Meski ada sedikit yang bisa, sebagian besar dari kita—siswa, mahasiswa, dan dosen sekalipun— berada pada kategori kurang bisa sampai pada tidak bisa sehingga takut untuk mencobanya. Mudah sekali untuk membuktikan itu.
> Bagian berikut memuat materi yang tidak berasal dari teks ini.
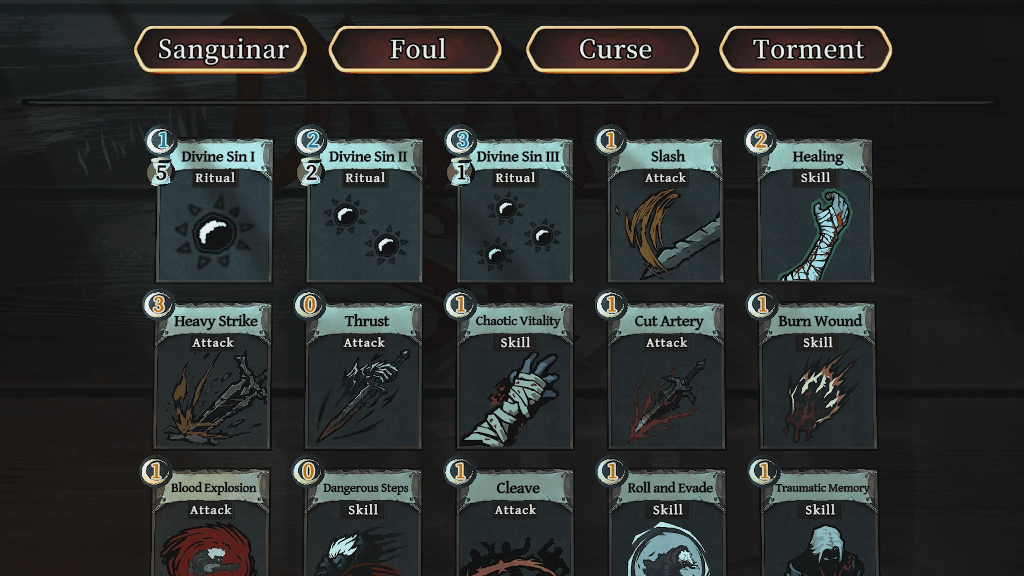The width and height of the screenshot is (1024, 576).
Task: Click the cost 3 orb on Heavy Strike
Action: tap(158, 304)
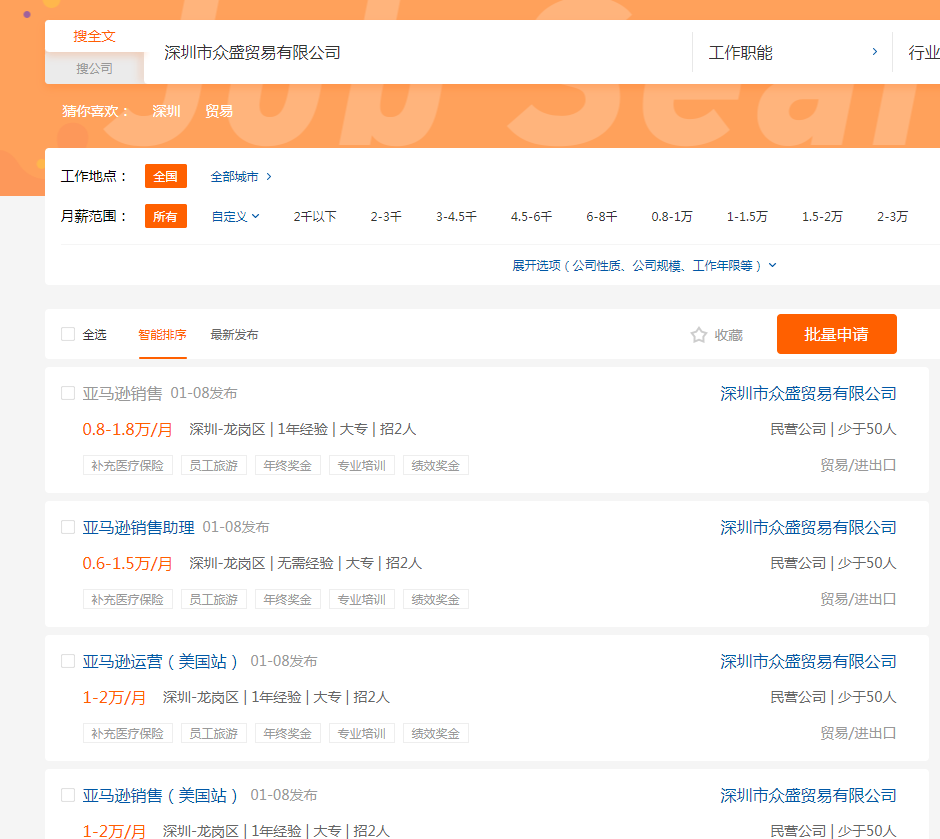Filter salary by 0.8-1万

671,216
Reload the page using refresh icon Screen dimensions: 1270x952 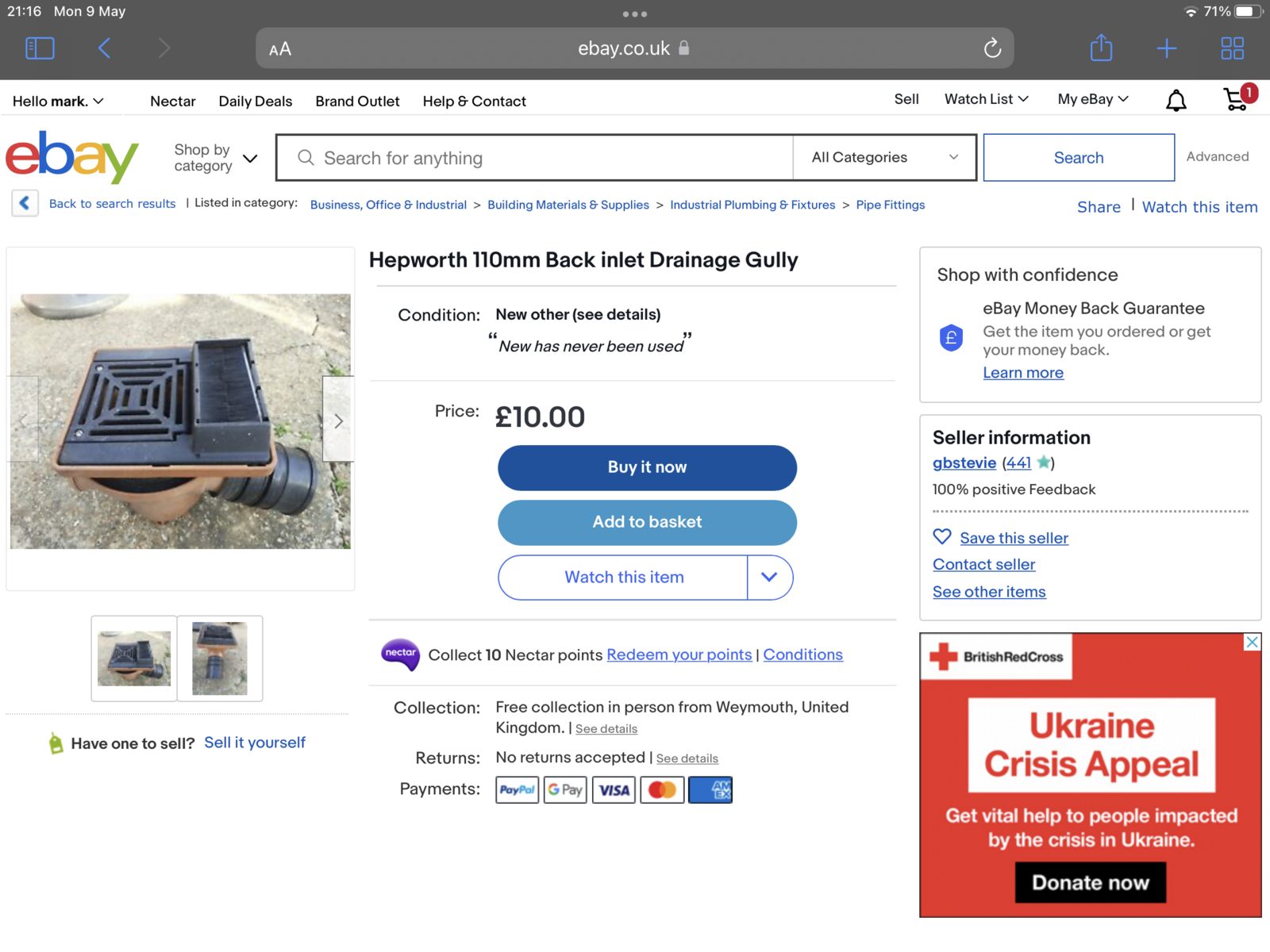992,48
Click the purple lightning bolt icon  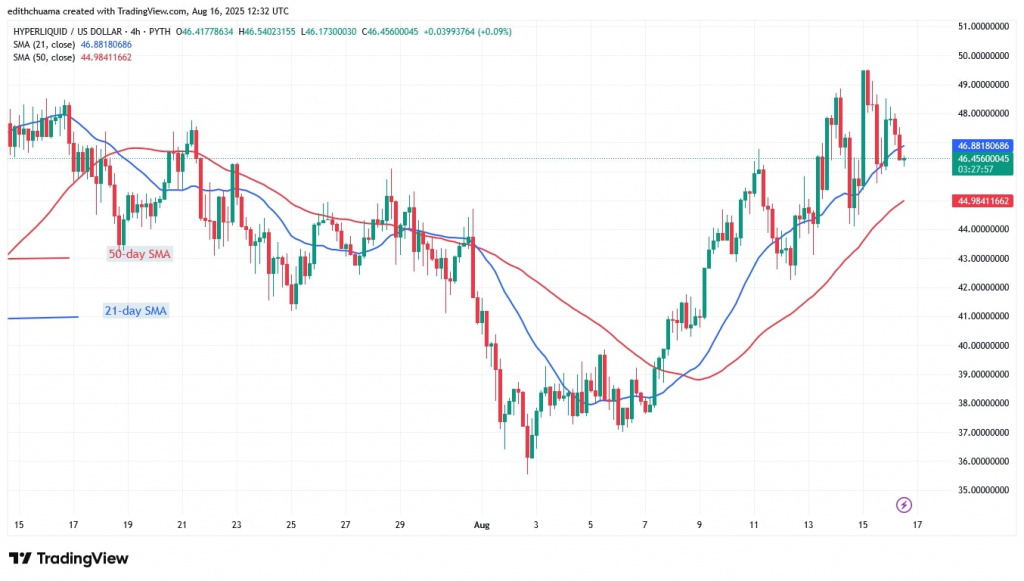(x=904, y=505)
Ketika Dirjen Dikti Kemendikbud membuat surat edaran yang mewajibkan semua lulusan perguruan tinggi baik jenjang S-1,S-2,maupun S- 3 untuk memublikasikan karya ilmiah (skripsi, tesis, atau disertasinya) sebagai syarat kelulusan, di antara mereka banyak yang kaget,“termehek-mehek” dengan reaksi yang beraneka ragam.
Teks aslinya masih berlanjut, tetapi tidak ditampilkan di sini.